Last year, two trial games against a rebuilding Adelaide team coming off an AFL wooden spoon were relatively easy strolls to wins at Alberton and Noarlunga ovals with a combined margin of 123 points.  This time, a more-advanced Adelaide was not easily nor as quickly swept away. Nor did the intown rival allow Port Adelaide to slice quick pathways to the goalfront ... until that critical third term.

It would be far too simplistic to say Port Adelaide was struggling to put its imprint on the  summer derby when Adelaide was living up to its promise of "making opponents feel they have been in a game".

Port Adelaide started each of the first three quarter with small leads: By seven points in the opening term off Georgiades' first goal after five minutes; by four points from Xavier Duursma's goal in the second minute of the second quarter; and by seven points with the pair of goals from set shots by Zak Butters and Jeremy Finlayson in the first six minutes of the third term.

But they were not always momentum-building starts. Adelaide always responded and took the lead, except in the third term when Port Adelaide stepped away from a slower and short-kicking game to maximise the advantage of the southerly wind.

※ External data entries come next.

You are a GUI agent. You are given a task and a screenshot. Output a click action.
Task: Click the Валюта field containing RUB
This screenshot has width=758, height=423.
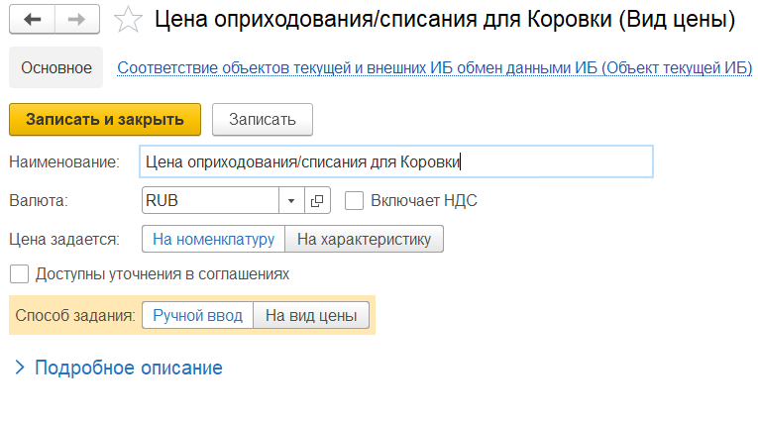[210, 201]
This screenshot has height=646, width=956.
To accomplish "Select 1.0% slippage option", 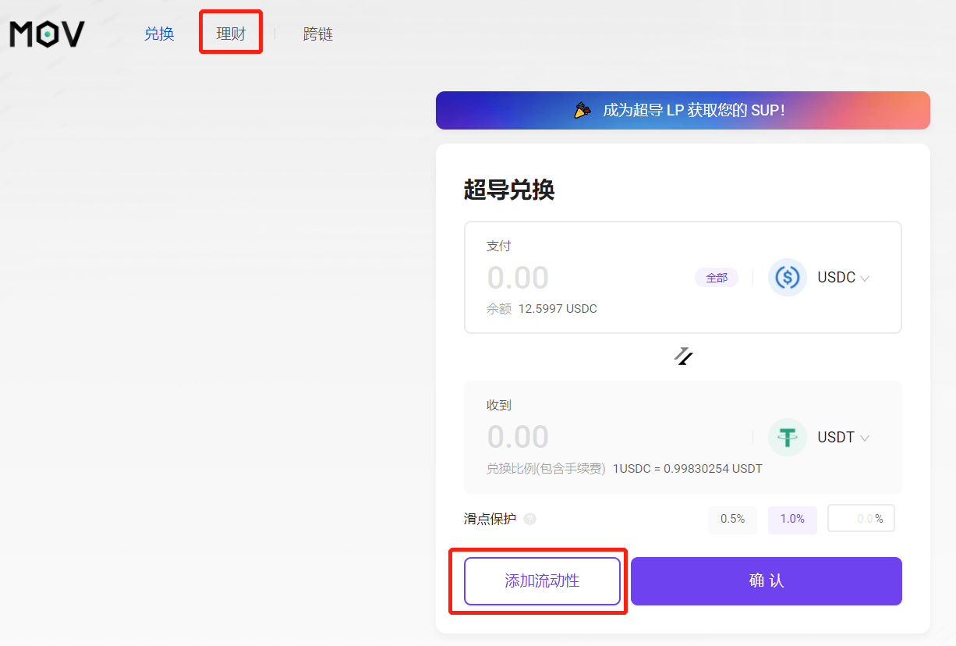I will (792, 519).
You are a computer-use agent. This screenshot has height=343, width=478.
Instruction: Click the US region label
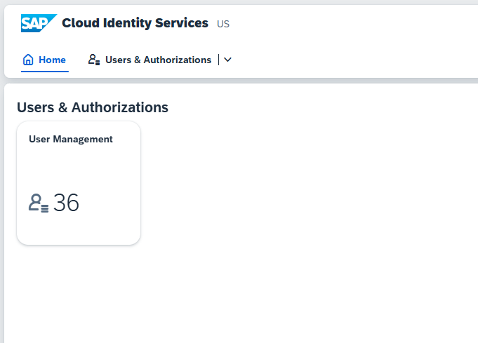223,24
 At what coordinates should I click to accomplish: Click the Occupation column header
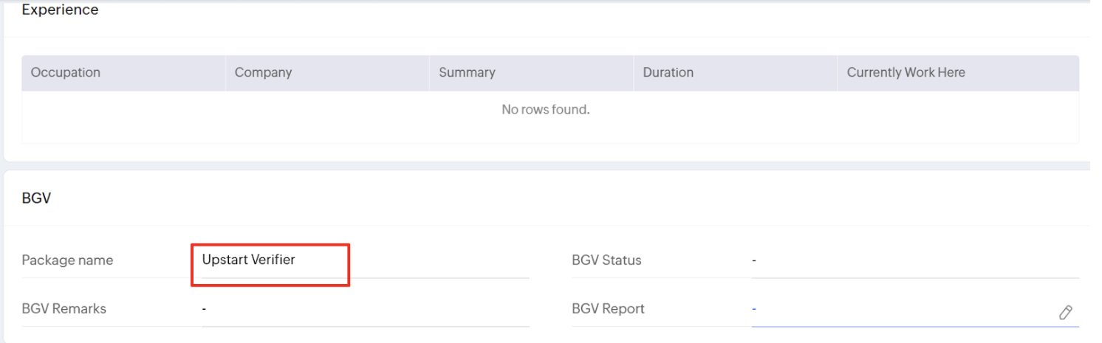[66, 72]
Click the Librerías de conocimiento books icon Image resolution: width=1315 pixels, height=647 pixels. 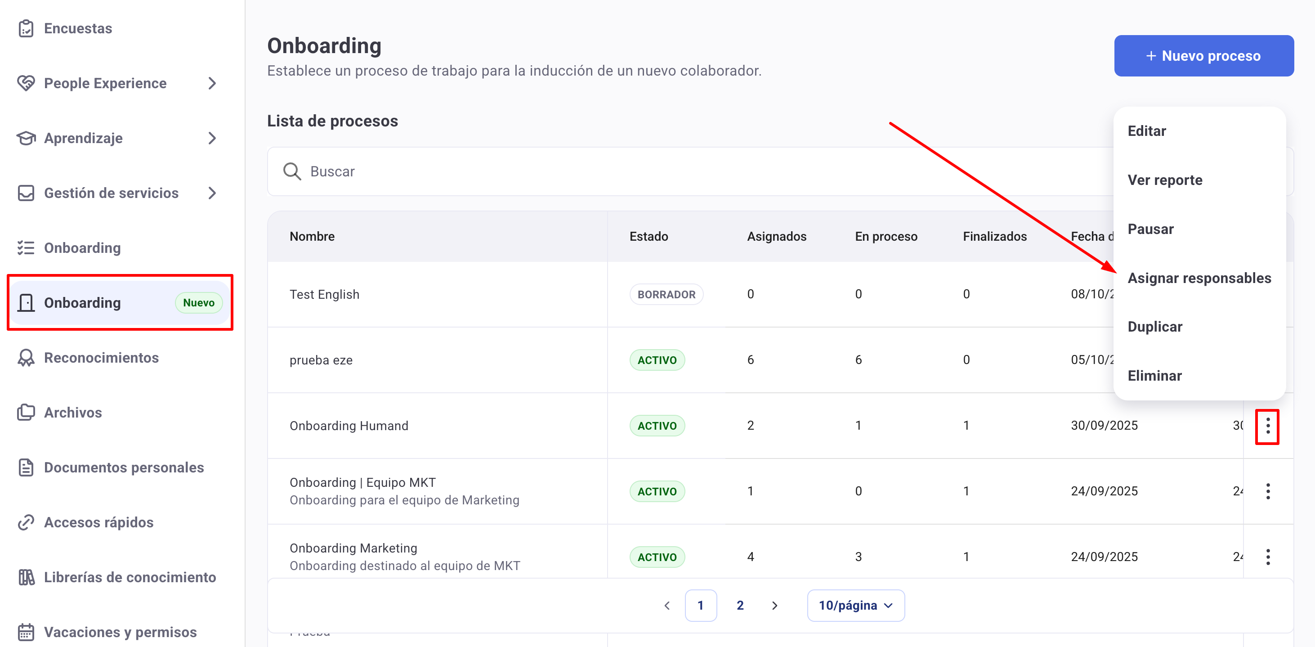pyautogui.click(x=26, y=578)

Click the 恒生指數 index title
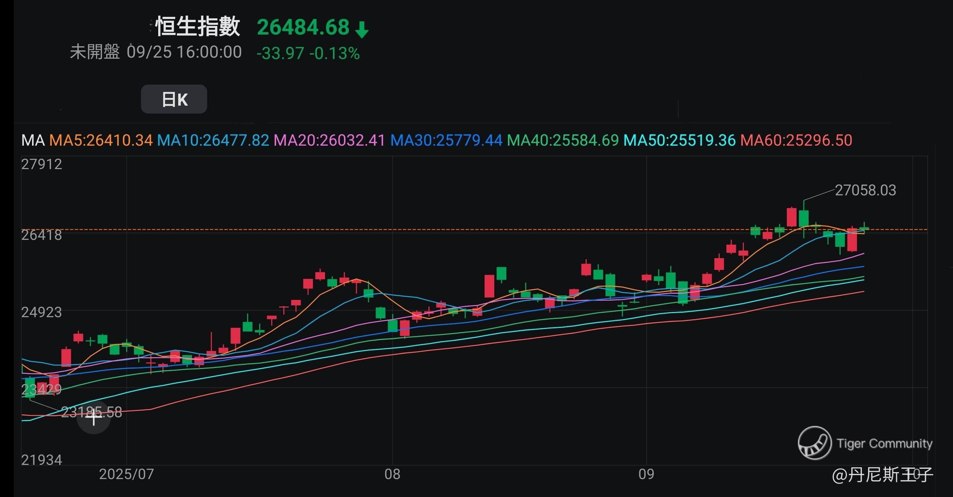(198, 27)
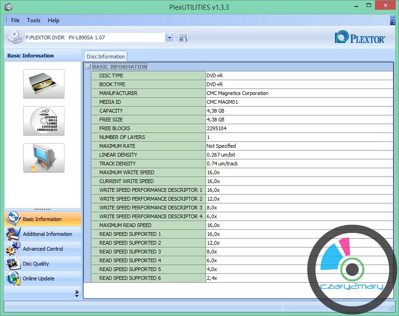The width and height of the screenshot is (399, 316).
Task: Click the Additional Information icon
Action: pyautogui.click(x=13, y=234)
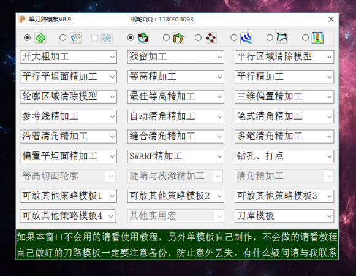Screen dimensions: 356x276
Task: Expand the 钻孔、打点 dropdown
Action: (284, 156)
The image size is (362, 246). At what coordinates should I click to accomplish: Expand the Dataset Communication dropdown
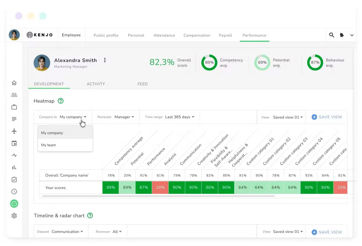point(68,231)
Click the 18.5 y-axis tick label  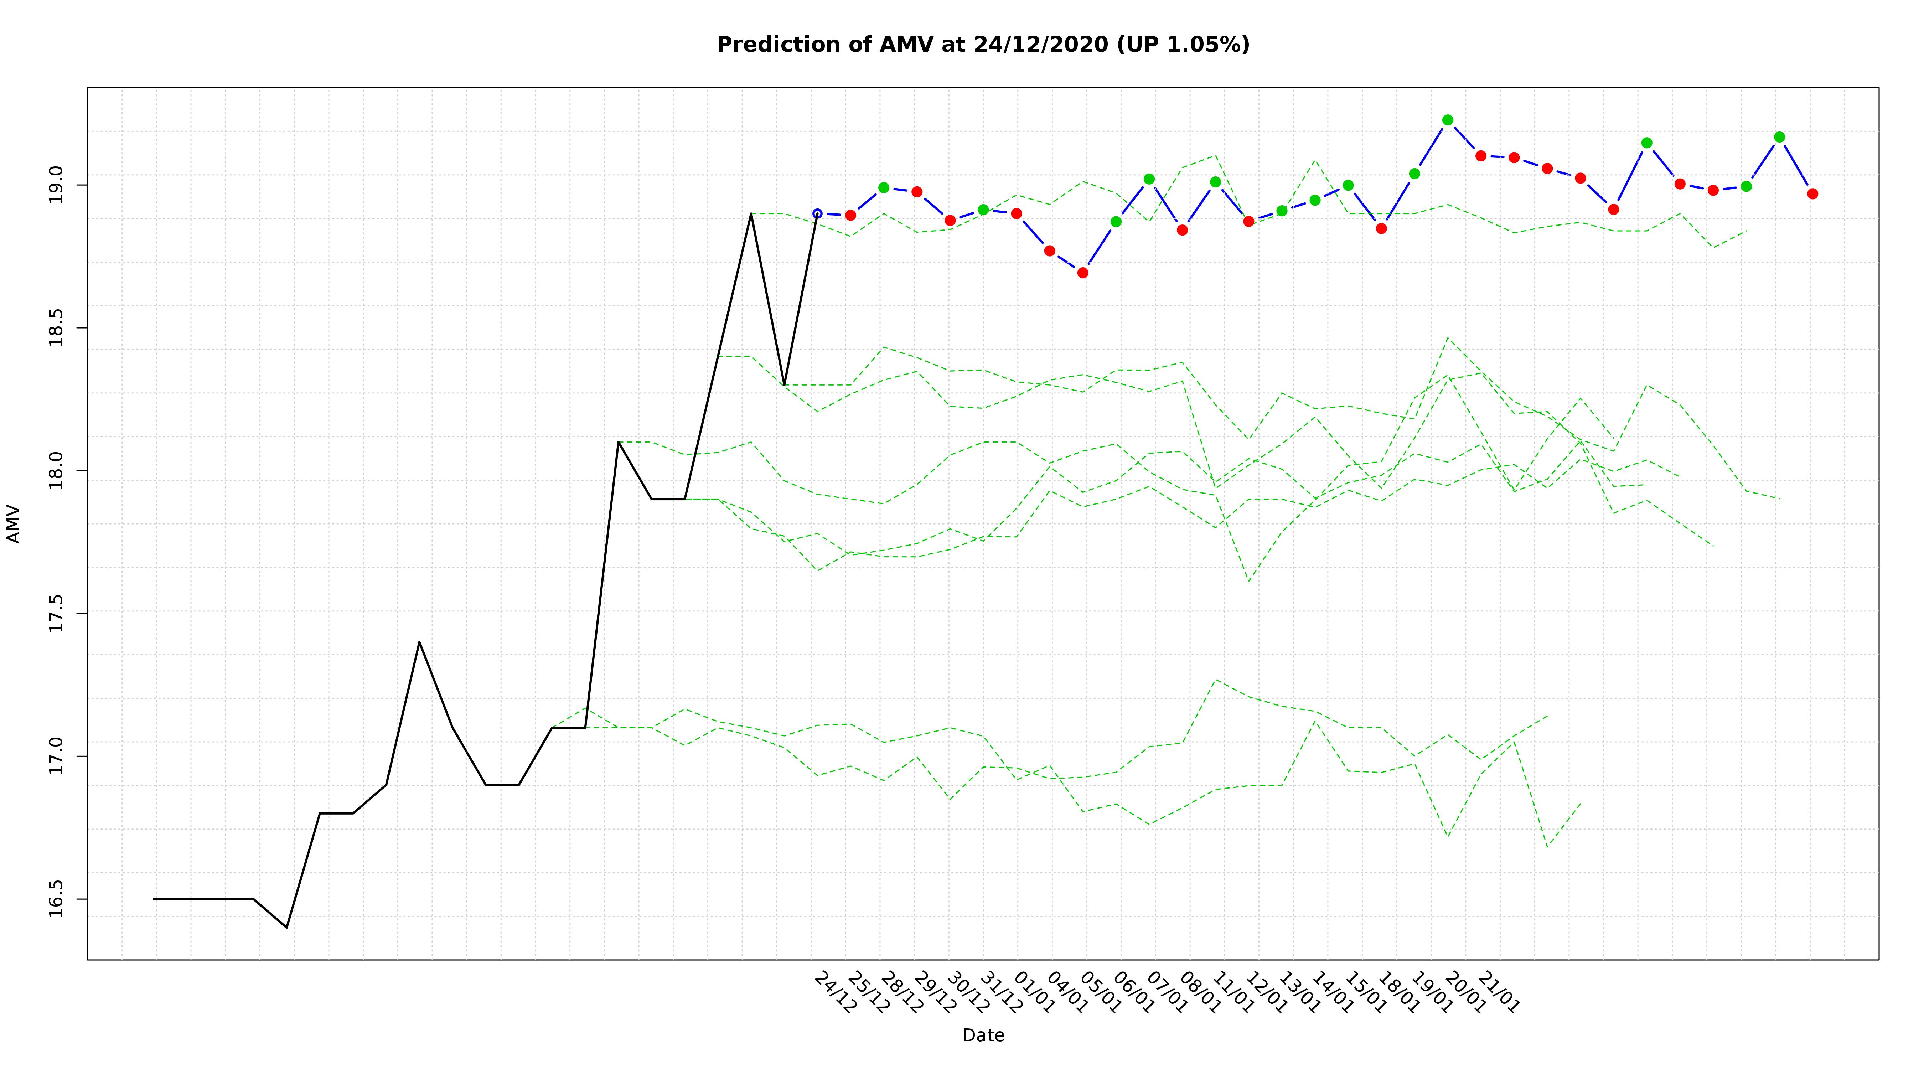(x=57, y=328)
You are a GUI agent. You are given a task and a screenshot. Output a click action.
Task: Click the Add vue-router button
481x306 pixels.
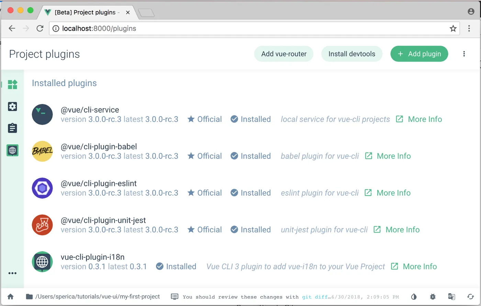pos(284,54)
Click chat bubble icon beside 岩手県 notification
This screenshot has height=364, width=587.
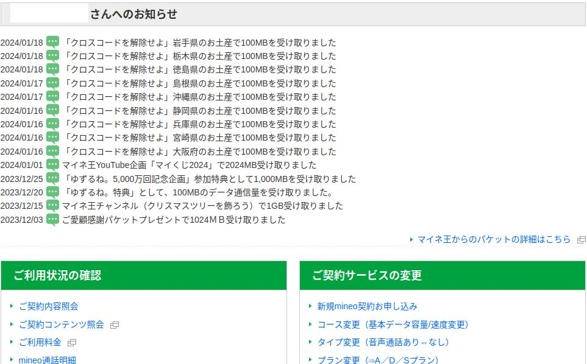click(x=53, y=42)
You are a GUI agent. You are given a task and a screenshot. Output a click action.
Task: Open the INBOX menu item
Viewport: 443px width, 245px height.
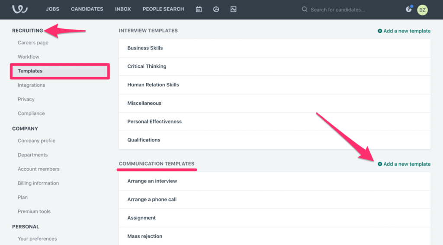pyautogui.click(x=123, y=9)
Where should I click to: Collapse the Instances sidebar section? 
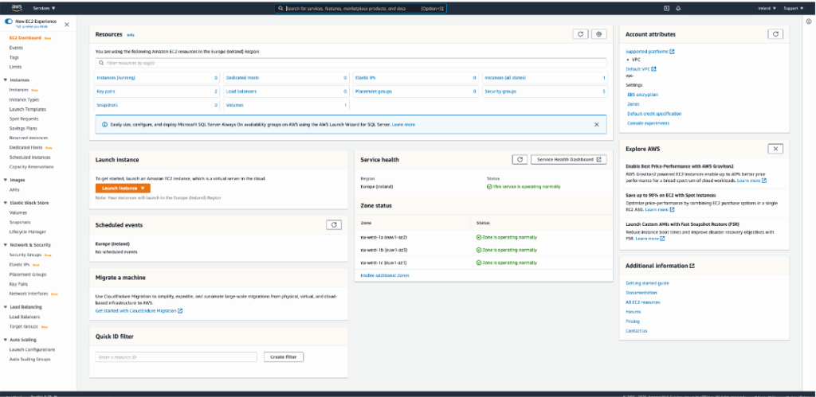(x=6, y=80)
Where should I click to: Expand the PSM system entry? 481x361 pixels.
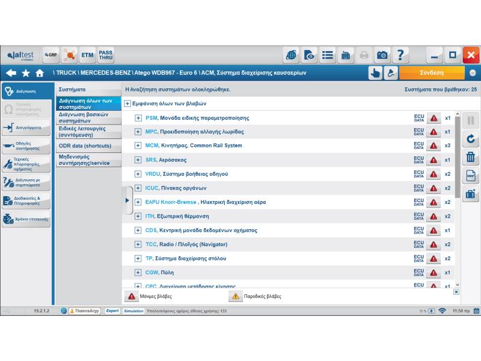click(x=138, y=118)
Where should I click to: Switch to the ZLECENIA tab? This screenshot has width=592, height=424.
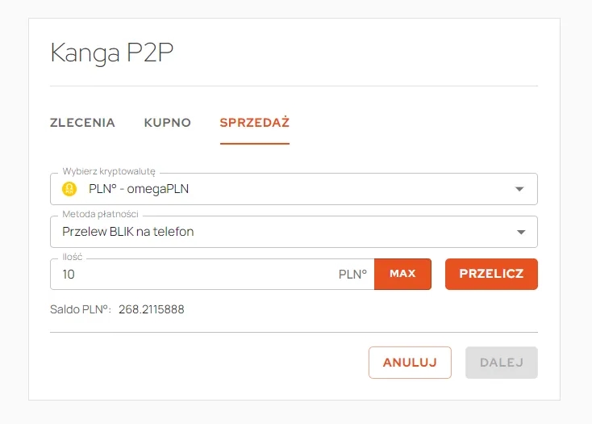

The third quarter was different. The very sharp-moving Connor Rozee was on the end of three lightning plays inside-50 (for  two goals and a very narrow miss on a snap). Jed McEntee made Adelaide pay for a defensive error in the goalsquare. Former captain Travis Boak was perfectly placed at the gateway to goal for a set shot in time-on. Momentum was on - and the lead became 33 points (12.7 to 7.4). For the first time, the match seemed of Port Adelaide's making and for Port Adelaide's sure taking.

So much is noted of Port Adelaide's starts - or false starts, such as last week's failure to match Gold Coast's early intensity at the rain-soaked Metricon Stadium. Intent from the first bounce certainly was not in question this time; nor was Port Adelaide's eagerness for the contest (with a 38-33 advantage in contested possession at quarter-time).

New recruit Jeremy Finlayson slotted three goals in his first appearance in Power colours. Image: AFL Photos.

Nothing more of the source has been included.